After nearly 3 years of automatic Medicaid recertifications due to COVID flexibilities, recipients will again be required to recertify their Medicaid in the near future.  With the ending of the Public Health Emergency (PHE), Medicaid cases expiring in June 2023 will have to be recertified.  Failure to recertify will result in cases being closed and a person will need to reapply. 

To assist with preparing for this upcoming and significant change, the following guidance is being provided.  We hope it is helpful in clarifying actions that should be taken to ensure minimal disruption to individuals’ coverage.

Importance of Medicaid Coverage

Medicaid coverage is critical to ensuring access to services, whether OPWDD services, healthcare services, medications, or durable medical equipment and supplies.  For this reason, it is incumbent upon all providers to work together to ensure we are collectively supporting the people who rely on us all.

Care Managers

Care Managers are responsible for assisting individuals who reside in non-certified settings to ensure their Medicaid coverage remains active and all necessary recertification activities/requests for information and documentation by DSS/HRA are attended to and provided timely.  The level of assistance provided will vary based on the person’s preferences; in some cases, the person/family may require a great deal of assistance with the process, while in others, they may not need or want as much involvement from the Care Manager.  The most important thing is to make sure that the people Care Managers support are aware of the upcoming need to recertify and the assistance that is available to them.

Residential Providers

Residential provider agencies retain primary responsibility for maintaining Medicaid coverage and other benefits for people that reside in their certified residences; however, this should be seen as a team effort with the Care Managers monitoring to ensure that coverage remains active.  Care Managers in these situations should ensure that the residential provider takes the appropriate steps to secure ongoing Medicaid coverage, including submitting recertification packets and responding timely to inquiries or requests for documentation by DSS/HRA.  While the residential provider is ultimately responsible, it is in the individuals’ best interest for all providers to work together for the benefit of the person.

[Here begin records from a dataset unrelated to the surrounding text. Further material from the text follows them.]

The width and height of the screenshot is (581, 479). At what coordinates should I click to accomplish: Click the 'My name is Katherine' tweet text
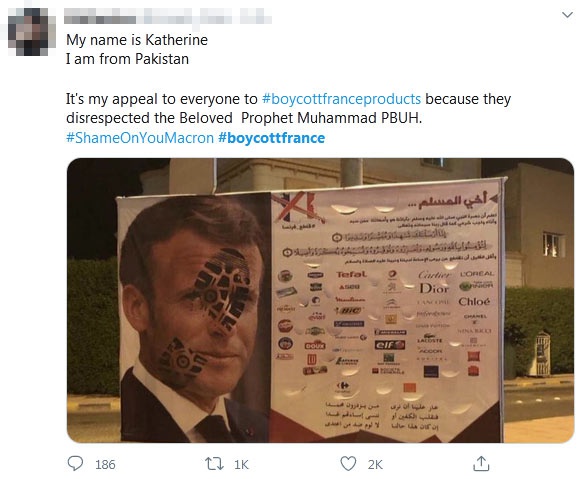coord(137,40)
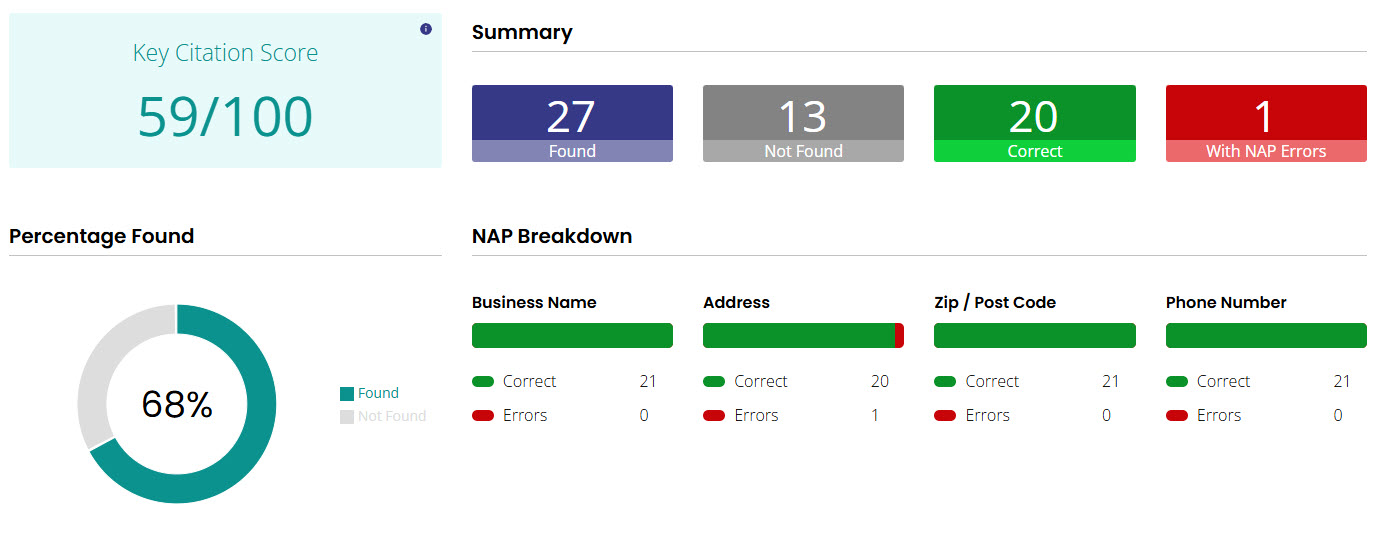Click the Business Name progress bar
This screenshot has height=552, width=1375.
click(x=572, y=336)
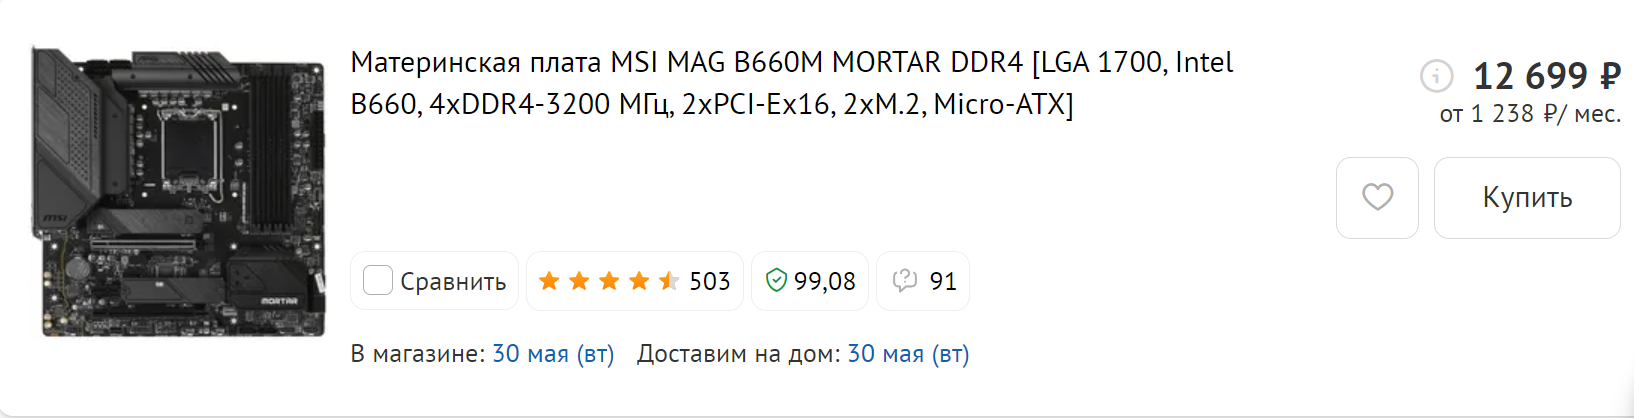The image size is (1634, 418).
Task: Select the third rating star
Action: (x=609, y=281)
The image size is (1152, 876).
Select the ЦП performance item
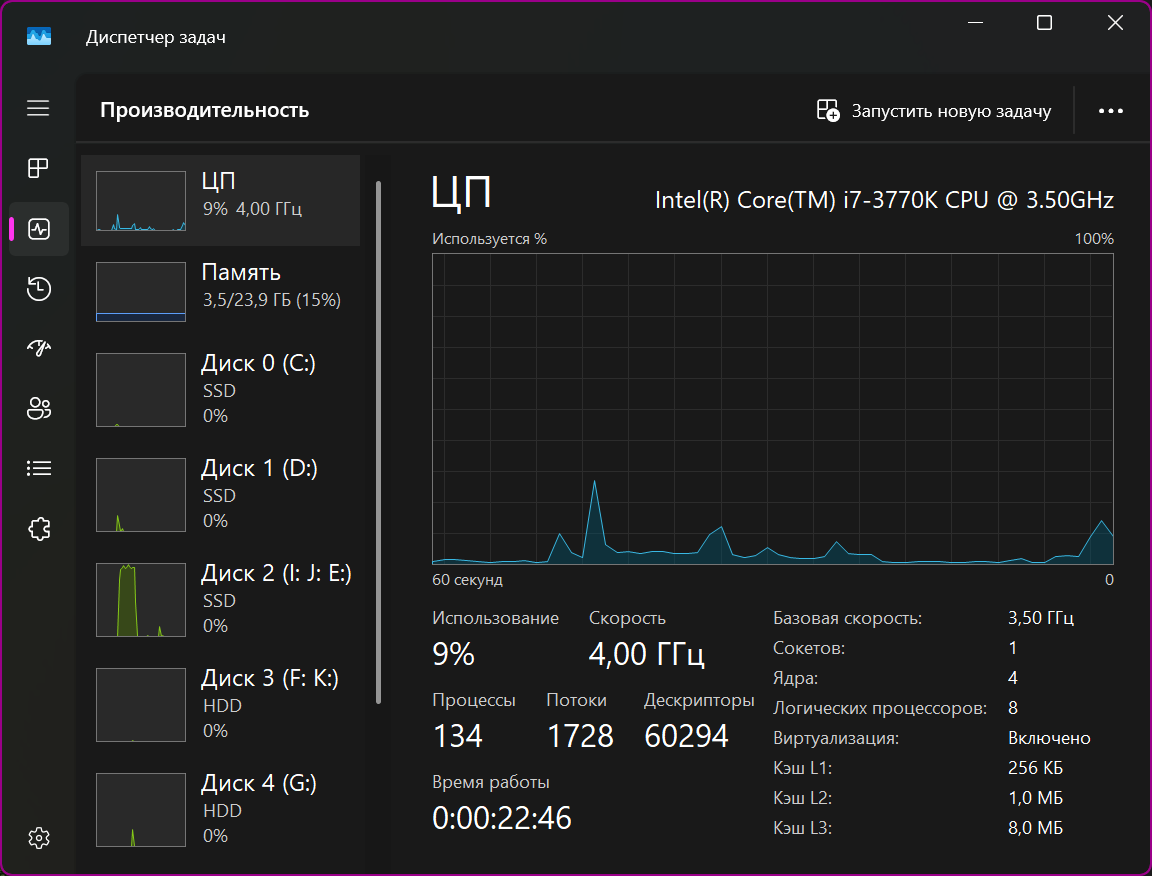[x=220, y=200]
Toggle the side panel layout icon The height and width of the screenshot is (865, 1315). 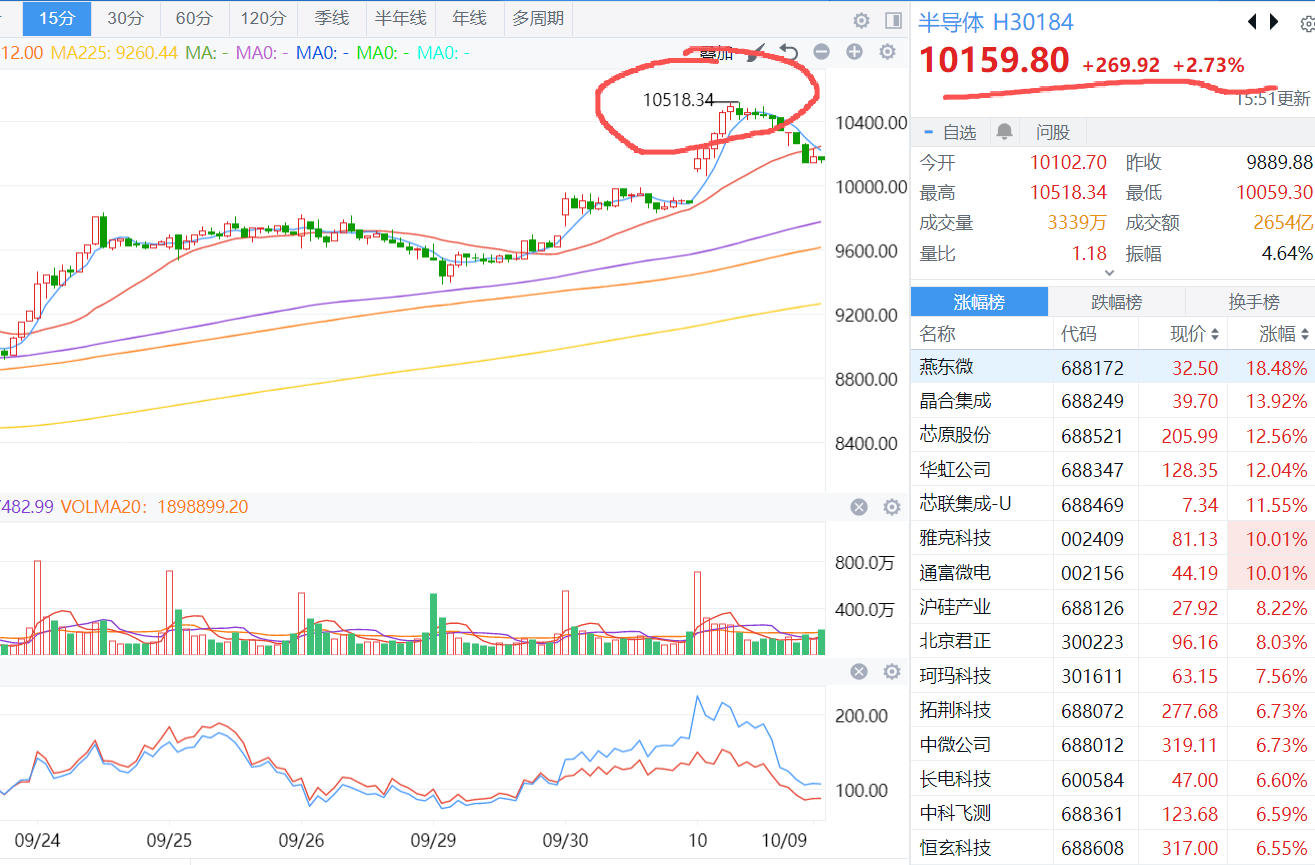pyautogui.click(x=893, y=20)
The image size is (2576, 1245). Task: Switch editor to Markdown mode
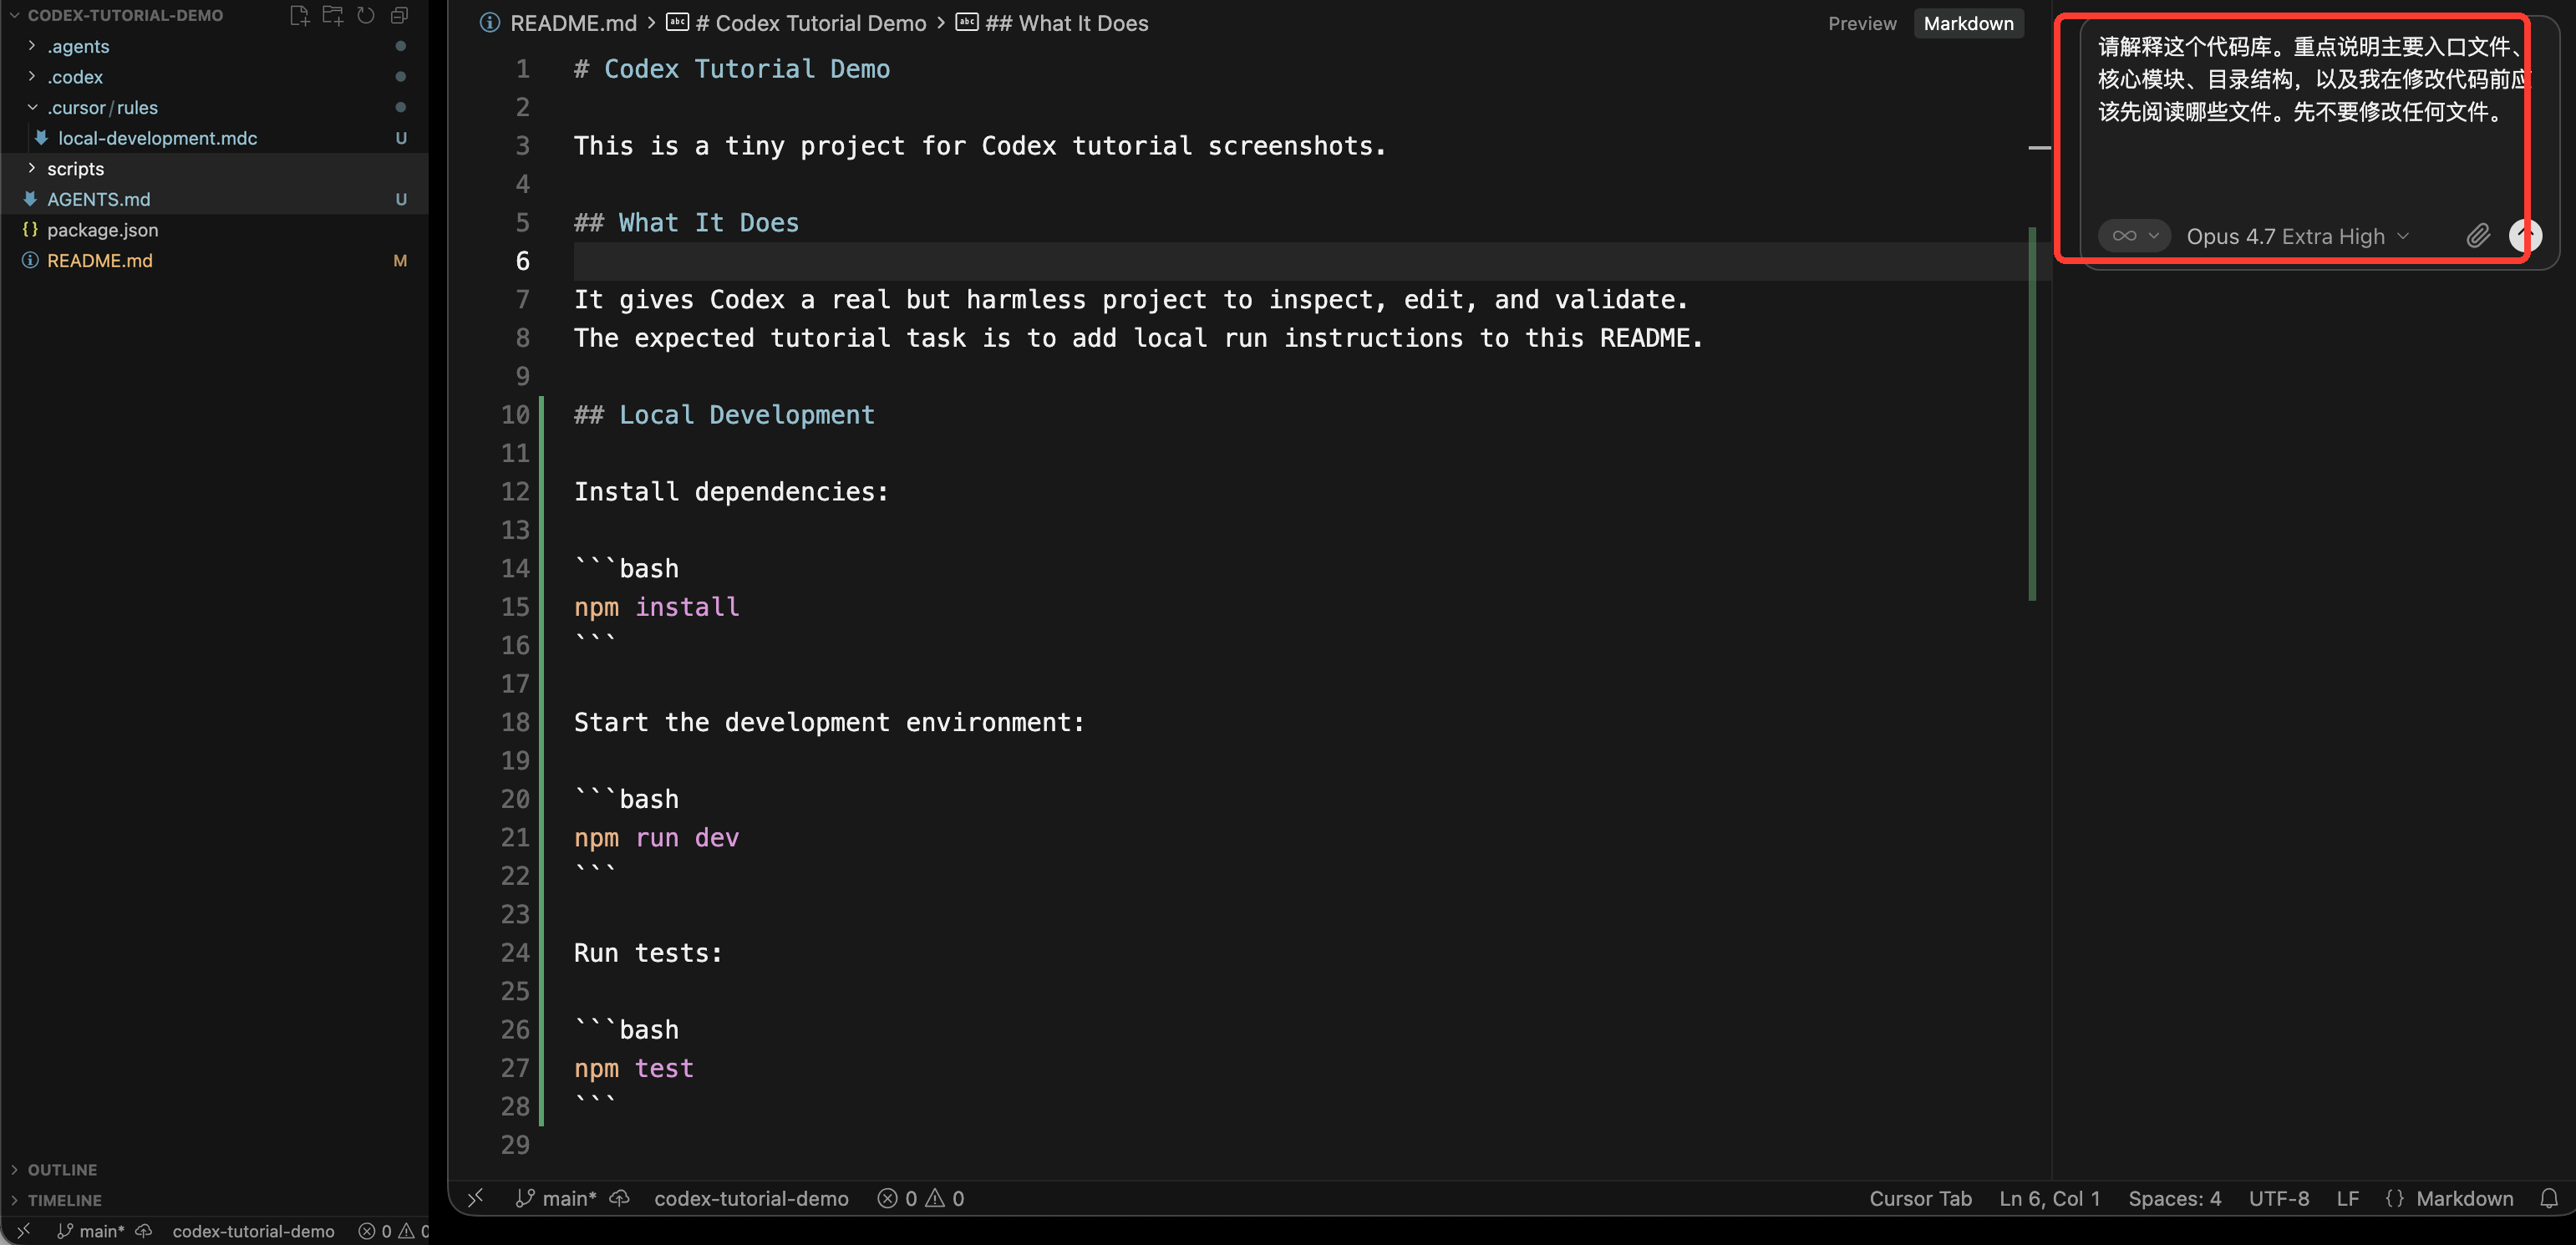(1968, 23)
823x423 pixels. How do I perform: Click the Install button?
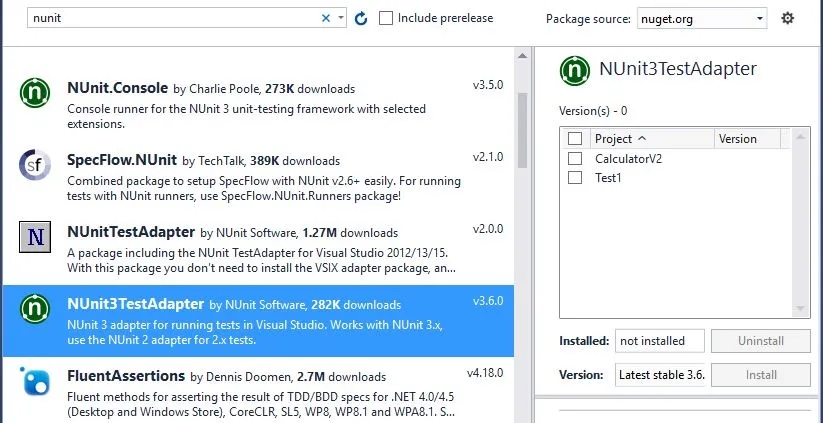(760, 375)
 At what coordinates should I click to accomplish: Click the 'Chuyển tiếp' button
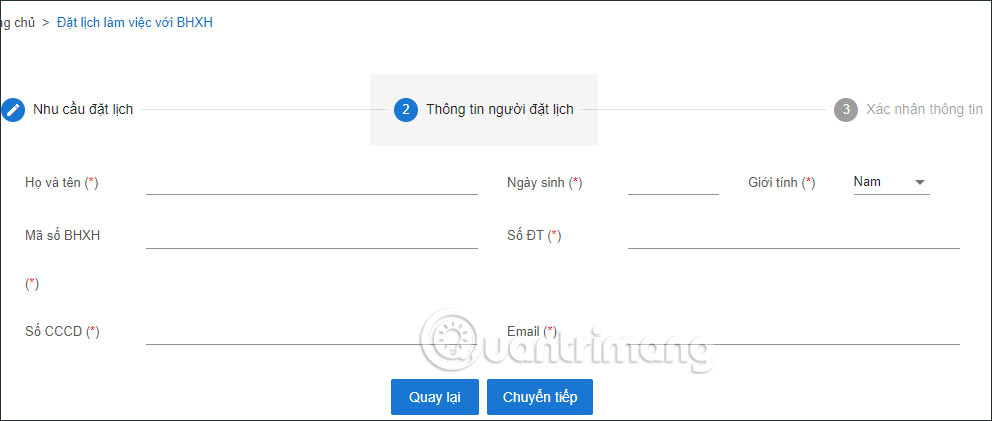pyautogui.click(x=540, y=397)
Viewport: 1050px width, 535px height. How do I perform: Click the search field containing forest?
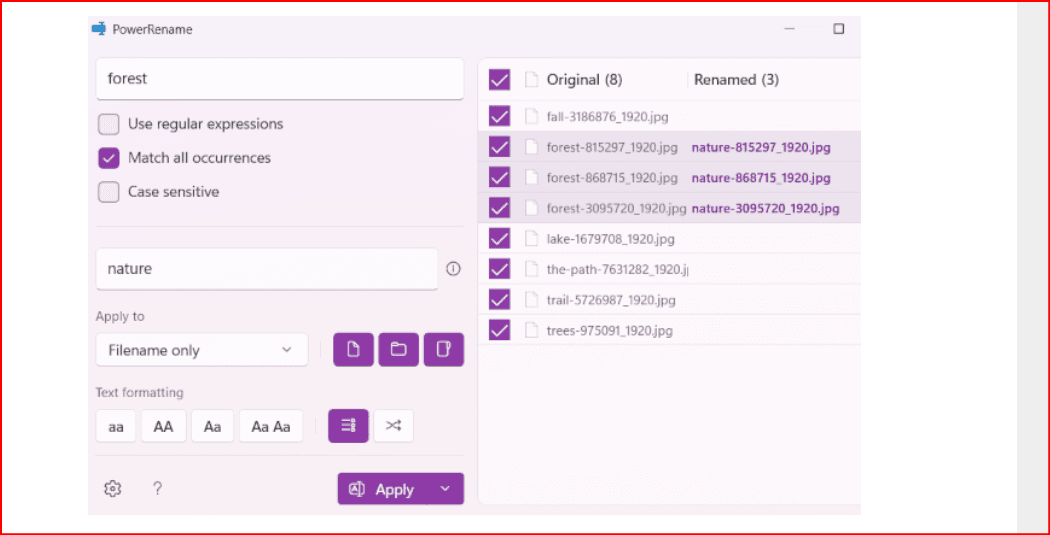[x=279, y=78]
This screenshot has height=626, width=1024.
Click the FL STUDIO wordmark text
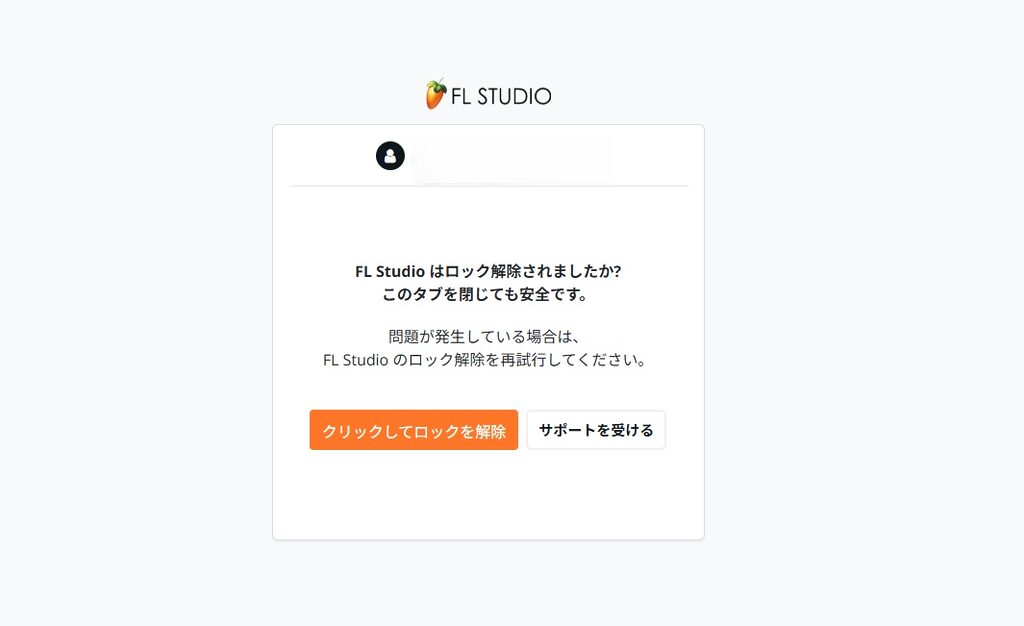point(501,97)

Tips to Help Prepare for Recertifications

  • Check individuals’ mailing addresses on file with Medicaid to ensure that they are accurate and up-to-date. If someone has moved during the pandemic, their address must be updated with DSS/HRA so that their recertification packets and other notices get to them successfully.  Please be aware that Medicaid mail is NOT forwarded by the Post Office; if mail is returned to them, the associated Medicaid case will be closed.
  • Notify individuals and advocates as appropriate about upcoming recertification requirements so that everyone within a person’s circle of support understands the changes and everyone’s responsibilities.
  • Be prepared to provide income and resource information as part of the recertification process – remember that there are significant changes to Medicaid income and resource limits, effective January 1, 2023, that should positively impact Medicaid eligibility for many, effectively lowering or eliminating spenddown amounts.
  • Know what is happening when:
    • March 2023 – HRA is mailing notices to Medicaid recipients with information and instructions as to what they need to do. This is a precursor to recertification packets being mailed to ensure that addresses are correct and the appropriate person/entity receives the packet.
    • April 2023 – DSS begins mailing recertification packets for cases expiring in June.
    • First case closings if not actively recertified will occur in June.
  • Know what to do if a case is closed inappropriately:
    • File promptly for a Fair Hearing with Aid to Continue (AC) within 10 days of the notice date. Requesting AC will allow Medicaid coverage to continue until the Fair Hearing is held and a decision is made.  After the 10-day window, a Fair Hearing can still be requested within 60 days of the notice date, but AC is not an option.  We recommend that AC be requested, regardless, in case they do honor the request (never hurts to ask!).